Danielle não recebe qualquer apoio, seja de que instituição ou de que natureza for. Nem psicológico, nem material, nem moral. Nem com consultas, nem com medicamentos, nem com géneros que lhe proporcione uma alimentação compatível com a exigência de uma dieta rigorosa e adequada. Alimenta-se do que a mãe e a avó esmolam, quando por elas passam um santo coração humano.
Foi-lhe pedido uns exames que só são feitos em clínicas particulares e custam 21.000$00. E para o efeito, há um mês e tal que a mãe pediu apoio a Verdefam, ainda não tem qualquer resposta. E a saúde da Danielle está-se definhando a cada dia e à velocidade das indiferenças dos nossos decisores.
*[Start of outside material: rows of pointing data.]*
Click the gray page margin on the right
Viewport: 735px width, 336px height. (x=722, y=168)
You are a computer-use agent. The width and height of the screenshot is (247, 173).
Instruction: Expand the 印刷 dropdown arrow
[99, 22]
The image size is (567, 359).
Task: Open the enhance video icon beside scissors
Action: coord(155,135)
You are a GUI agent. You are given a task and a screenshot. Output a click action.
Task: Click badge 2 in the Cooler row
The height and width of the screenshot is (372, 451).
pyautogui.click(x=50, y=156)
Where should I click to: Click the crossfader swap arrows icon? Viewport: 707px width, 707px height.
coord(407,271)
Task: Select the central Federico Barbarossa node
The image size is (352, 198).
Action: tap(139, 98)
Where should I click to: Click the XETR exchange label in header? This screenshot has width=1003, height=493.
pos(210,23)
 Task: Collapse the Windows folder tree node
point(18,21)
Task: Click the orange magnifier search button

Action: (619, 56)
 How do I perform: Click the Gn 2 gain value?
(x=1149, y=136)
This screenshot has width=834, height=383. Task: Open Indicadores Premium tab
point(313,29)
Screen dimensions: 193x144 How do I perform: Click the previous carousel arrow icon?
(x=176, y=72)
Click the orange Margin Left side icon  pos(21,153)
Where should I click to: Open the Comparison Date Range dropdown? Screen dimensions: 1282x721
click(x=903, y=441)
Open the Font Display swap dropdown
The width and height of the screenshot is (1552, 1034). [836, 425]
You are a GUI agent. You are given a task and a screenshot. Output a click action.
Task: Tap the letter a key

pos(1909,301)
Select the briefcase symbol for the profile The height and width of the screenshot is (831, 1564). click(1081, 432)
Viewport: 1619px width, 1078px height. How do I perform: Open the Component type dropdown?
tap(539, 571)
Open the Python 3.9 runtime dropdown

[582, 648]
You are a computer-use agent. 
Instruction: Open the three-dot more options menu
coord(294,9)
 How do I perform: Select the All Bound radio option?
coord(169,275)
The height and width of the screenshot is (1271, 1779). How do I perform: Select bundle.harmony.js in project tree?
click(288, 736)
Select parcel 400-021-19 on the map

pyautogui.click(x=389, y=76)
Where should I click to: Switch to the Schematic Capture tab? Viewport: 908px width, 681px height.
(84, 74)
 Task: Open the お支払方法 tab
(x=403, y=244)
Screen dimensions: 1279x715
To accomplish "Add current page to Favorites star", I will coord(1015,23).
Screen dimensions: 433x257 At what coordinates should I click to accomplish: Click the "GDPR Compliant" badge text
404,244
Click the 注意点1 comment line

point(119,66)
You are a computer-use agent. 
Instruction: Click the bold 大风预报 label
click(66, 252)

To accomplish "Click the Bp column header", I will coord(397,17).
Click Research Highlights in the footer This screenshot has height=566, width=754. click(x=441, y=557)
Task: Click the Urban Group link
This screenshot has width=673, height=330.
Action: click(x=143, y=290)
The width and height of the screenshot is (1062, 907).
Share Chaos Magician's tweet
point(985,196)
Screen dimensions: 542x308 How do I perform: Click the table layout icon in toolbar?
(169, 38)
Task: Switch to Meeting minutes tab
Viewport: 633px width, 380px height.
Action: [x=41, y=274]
Entrementes, pela insistência da mãe, após a pressão social causada depois de uma emissão televisiva no programa Cabo Verde Magazine, a pobre teenager foi submetida à Junta Médica e está à espera do resultado. Lhe haviam dito que a sua doença não tinha cura e que não valeria a pena o Estado suportar a sua evacuação para o exterior. E a adolescente de apenas 13 anos de idade, mesmo com os olhos recebendo ordens do cérebro para se fecharem, ela se esforça para que tal não suceda, temendo que a funesta morte lhe entorne cola sobre as pálpebras.
Porém, acometido pelo espírito altruísta, um grupo de alunos meus, da Escola António Nunes, da Calabaceira, está a preparar uma peça de teatro intitulada «BÉSPA MORTI DI KABRAL», para ser apresentada em todos os palcos da capital, da ilha de Santiago, do país e, quiçá, da nossa diáspora, arrecadando fundos para salvar Danielle, inclusive, providenciar a sua evacuação caso for necessário.
Pensamos fazer uma primeira atuação no auditório do Liceu Manuel Lopes na Calabaceira, para os pais e encarregados de educação dos alunos, com o custo do bilhete de apenas de 100$00, com a obrigatoriedade de levar um amigo e este pagará 200$00. Colaborem e contribuam pela recuperação da saúde da nossa Danielle. Yes, We can. — Sim, nós podemos.
Ontem fomos visitá-la, cantamos-lhe parabéns e os colegas declamaram para ela alguns poemas. A causa da Danielle é a nossa causa. Todos nós devemos envolver na salvação dessa adolescente e filha desta terra que, conforme cantou Renato Cardoso: «Térra bo sabê ki e mestide un X tantu pa kada omen vive sima jenti».